[[ Stored data open ]]

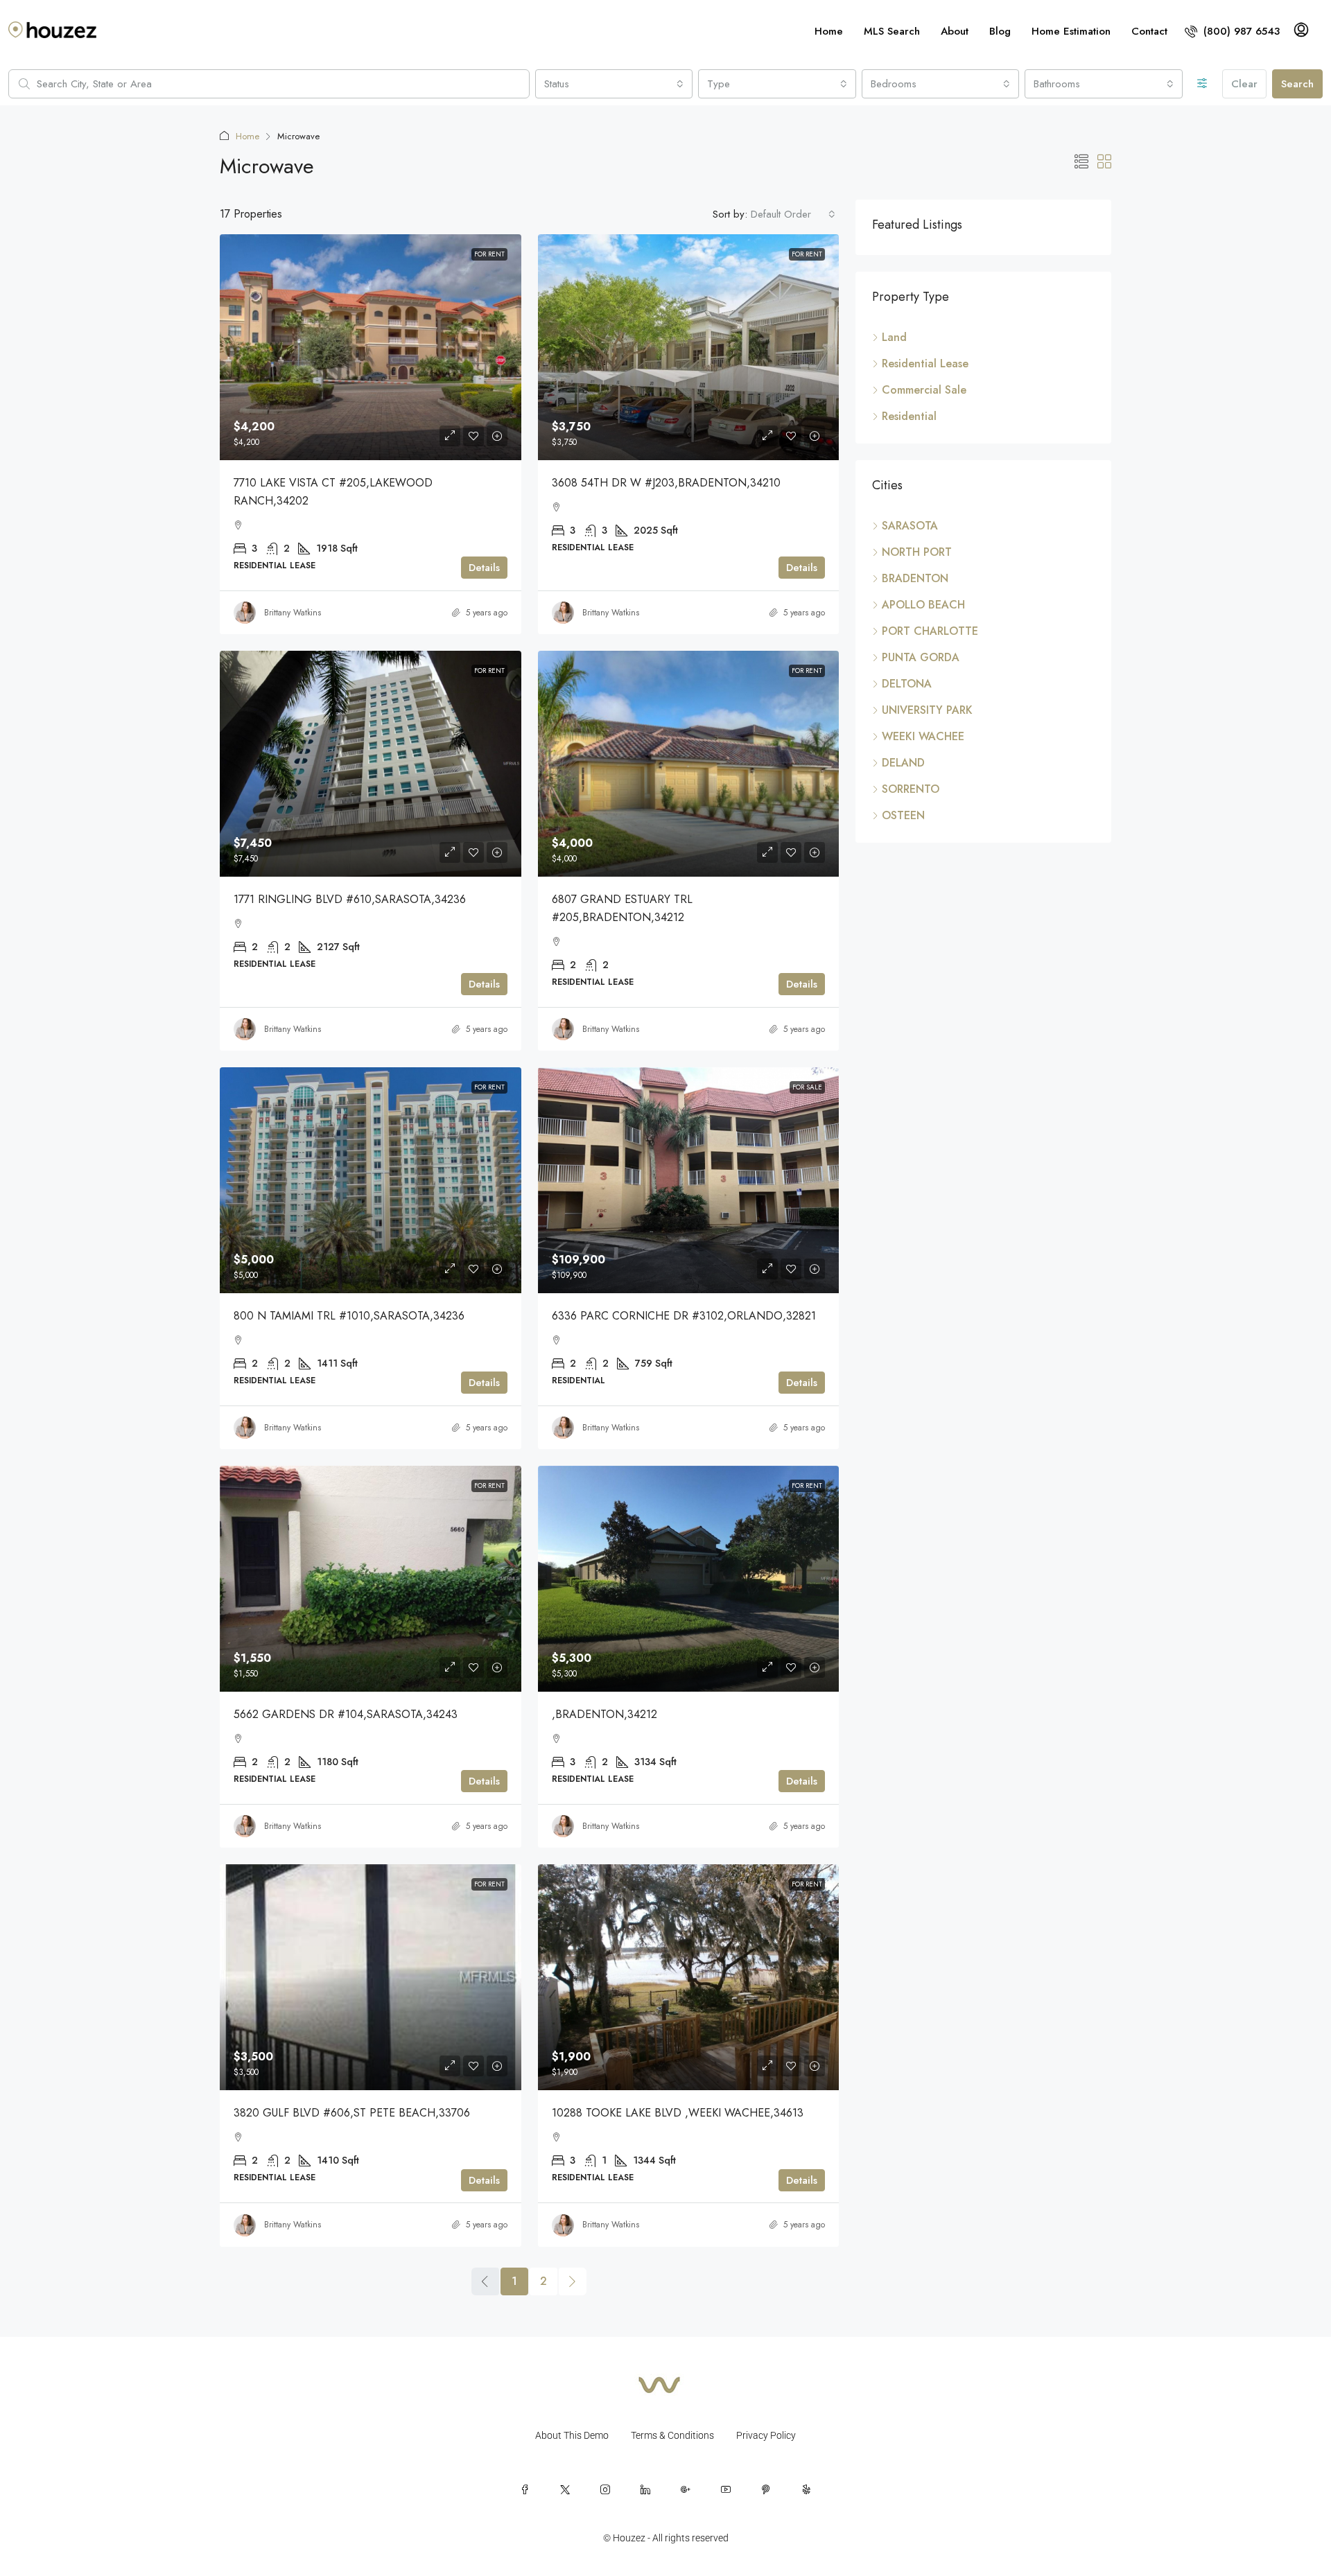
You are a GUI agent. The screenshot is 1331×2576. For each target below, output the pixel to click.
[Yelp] (806, 2489)
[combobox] (614, 83)
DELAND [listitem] (903, 763)
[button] (1081, 162)
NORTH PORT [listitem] (917, 552)
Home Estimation (1071, 31)
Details (484, 567)
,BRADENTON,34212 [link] (604, 1714)
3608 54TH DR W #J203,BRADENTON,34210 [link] (666, 483)
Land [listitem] (894, 337)
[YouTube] (725, 2489)
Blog (1000, 31)
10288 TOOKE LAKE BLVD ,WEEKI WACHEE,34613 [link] (677, 2113)
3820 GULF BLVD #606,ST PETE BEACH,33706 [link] (352, 2113)
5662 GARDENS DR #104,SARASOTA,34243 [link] (346, 1714)
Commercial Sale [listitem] (924, 390)
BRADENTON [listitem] (915, 578)
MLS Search (892, 31)
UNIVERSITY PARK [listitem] (927, 710)
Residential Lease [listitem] (925, 363)
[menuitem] (1232, 31)
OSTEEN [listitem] (903, 815)
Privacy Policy (766, 2435)
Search (1297, 83)
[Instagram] (605, 2489)
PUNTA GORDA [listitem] (920, 657)
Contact (1149, 31)
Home (829, 31)
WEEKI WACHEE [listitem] (923, 736)
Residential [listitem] (909, 416)
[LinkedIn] (645, 2489)
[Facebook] (524, 2489)
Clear (1244, 83)
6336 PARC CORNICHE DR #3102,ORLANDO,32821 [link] (684, 1316)
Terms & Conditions (672, 2435)
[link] (370, 347)
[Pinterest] (766, 2489)
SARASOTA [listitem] (910, 526)
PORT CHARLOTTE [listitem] (930, 631)
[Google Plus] (685, 2489)
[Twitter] (565, 2489)
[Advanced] (1202, 83)
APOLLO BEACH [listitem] (923, 605)
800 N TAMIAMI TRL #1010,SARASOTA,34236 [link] (349, 1316)
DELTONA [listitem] (907, 684)
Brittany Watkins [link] (292, 612)
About (954, 31)
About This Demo (572, 2435)
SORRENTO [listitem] (910, 789)
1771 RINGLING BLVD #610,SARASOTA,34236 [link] (350, 899)
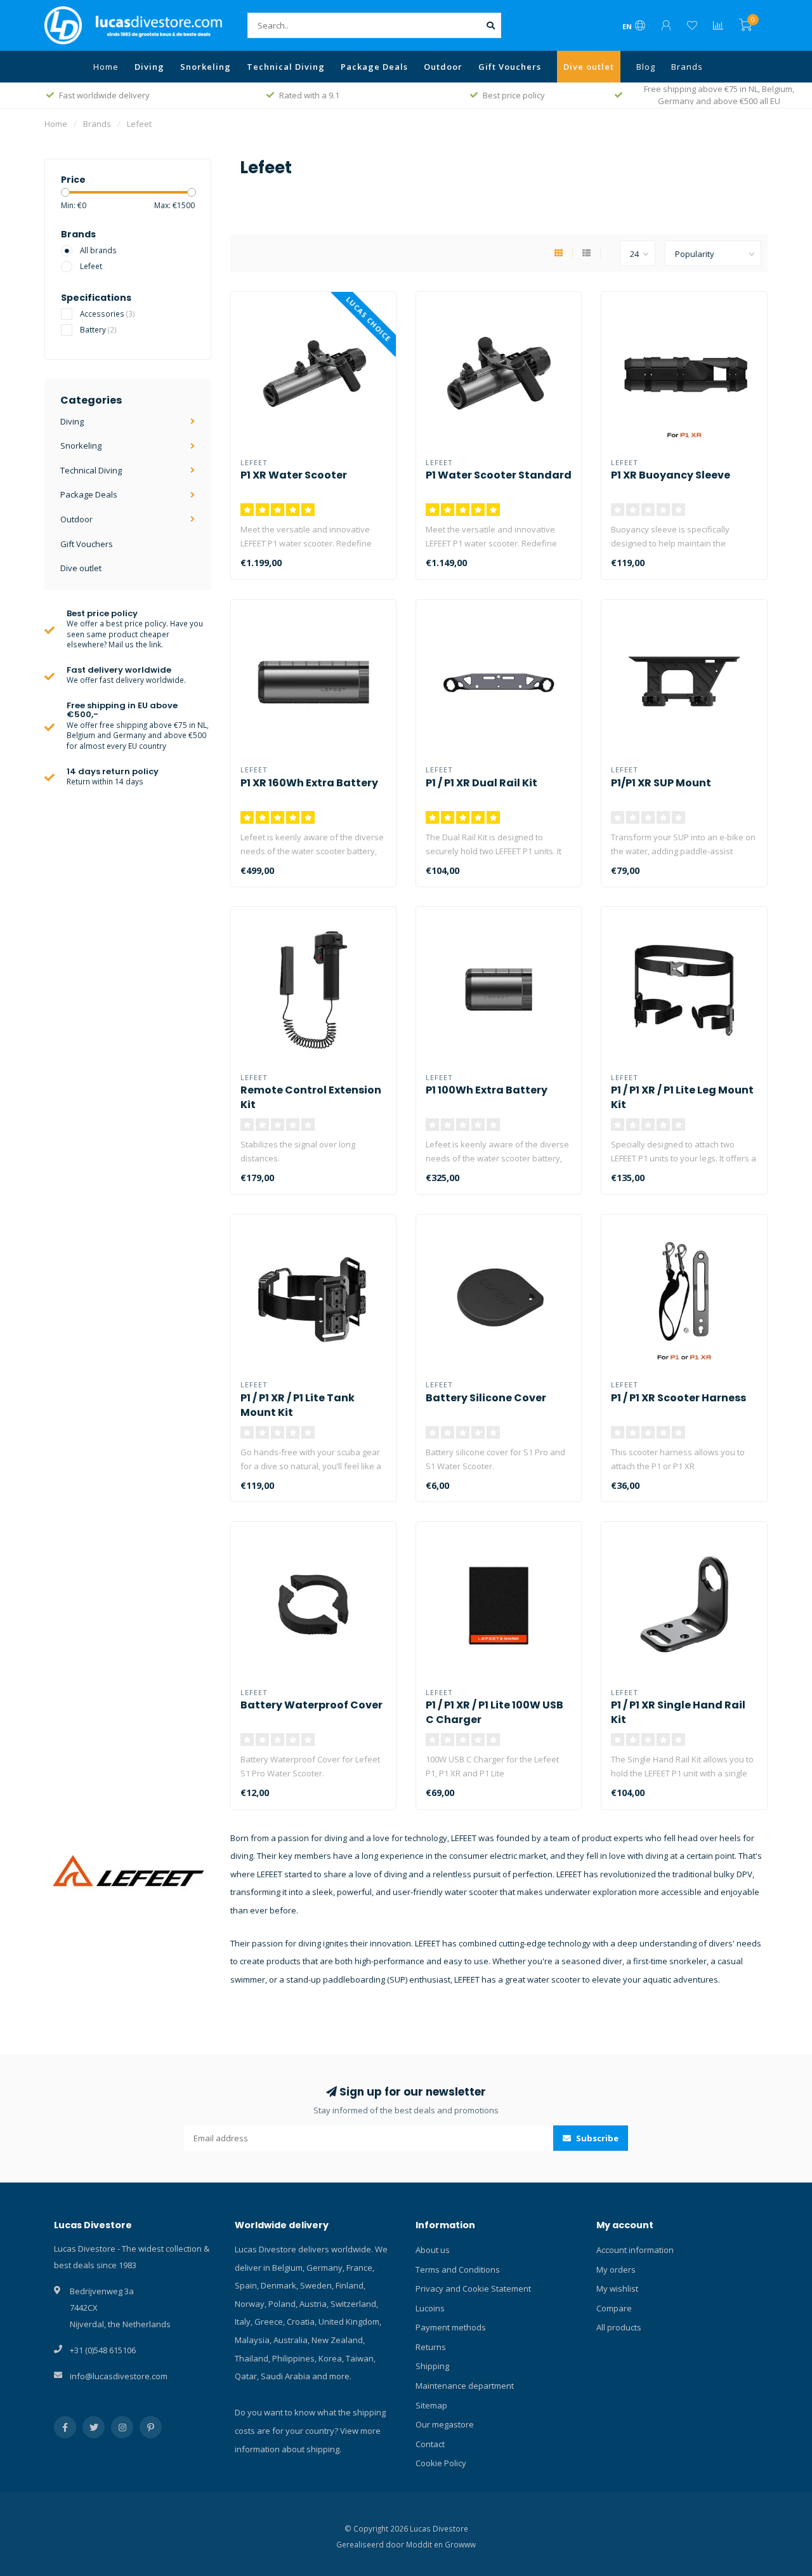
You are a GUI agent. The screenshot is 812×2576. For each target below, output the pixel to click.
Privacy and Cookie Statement (473, 2288)
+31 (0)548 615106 (103, 2350)
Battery (98, 329)
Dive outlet (588, 66)
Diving (149, 66)
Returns (431, 2347)
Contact (430, 2444)
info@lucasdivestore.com (118, 2376)
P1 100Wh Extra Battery (486, 1090)
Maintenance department (465, 2385)
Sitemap (431, 2405)
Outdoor (443, 66)
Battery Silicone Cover (486, 1397)
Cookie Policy (441, 2463)
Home (106, 66)
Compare (614, 2308)
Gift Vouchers (509, 66)
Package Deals (374, 66)
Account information (635, 2250)
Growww (460, 2544)
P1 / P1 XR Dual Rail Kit (481, 783)
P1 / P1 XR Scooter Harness (678, 1397)
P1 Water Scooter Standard (499, 475)
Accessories (107, 313)
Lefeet (91, 266)
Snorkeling (205, 66)
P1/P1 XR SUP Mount (661, 783)
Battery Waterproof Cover (311, 1705)
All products (618, 2327)
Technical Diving (286, 66)
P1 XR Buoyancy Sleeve (670, 475)
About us (433, 2250)
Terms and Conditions (458, 2269)
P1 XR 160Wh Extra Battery (309, 783)
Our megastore (445, 2424)
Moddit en (425, 2544)
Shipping (432, 2366)
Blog (645, 66)
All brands (98, 250)
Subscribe (596, 2138)
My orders (616, 2269)
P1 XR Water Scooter (293, 475)
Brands (687, 66)
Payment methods (451, 2327)
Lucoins (430, 2308)
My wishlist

[[ Stored data closed ]]

◆ What is expected
Work through the records line by line and tally those that include the word "Extra". Give the number alone.

◆ Exercise solution
2